The ruling grew out of a lawsuit brought by Kathleen Vita, who alleged that New England Baptist Hospital and Beth Israel Deaconess Medical Center ran afoul of the state wiretap law by configuring their websites to transmit analytics data to Google and Meta, via Google Analytics and the Meta Pixel.

Her complaint included allegations that she used the hospitals' websites to research doctors, seek information about symptoms, conditions and medical procedures for herself and her husband, and access her husband's medical records.

Vita's suit, like other similar lawsuits against medical centers and tech companies, came soon after The Markup reported that 33 of the country's top 100 hospitals have the Meta Pixel on their sites.

Kafker said in the ruling that even though the allegations don't support a state-law wiretapping claim, they raise “serious concerns” and may violate other laws, or warrant lawsuits for the “improper handling of confidential information.”

“We do not in any way minimize the serious threat to privacy presented by the proliferation of third-party tracking of an individual's website browsing activity for advertising purposes,” he wrote. “These concerns, however, should be addressed to the legislature.”

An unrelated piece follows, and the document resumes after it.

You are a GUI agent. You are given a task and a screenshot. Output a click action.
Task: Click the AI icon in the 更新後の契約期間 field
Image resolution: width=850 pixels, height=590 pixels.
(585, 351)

Justice Dalila Argaez Wendlandt dissented, arguing that the state wiretap law covers communication that occurs through online platforms.

“Where a technological advance (like the telephone before it) revolutionizes how we communicate -- by selecting dropdown filters specifying preferences to find and to book an appointment with an available physician on a website, for example, rather than doing the same by dialing a keypad and placing a call to the hospital using a telephone –- the legislature chose to protect these new ways of exchanging information against electronic eavesdroppers,” she wrote.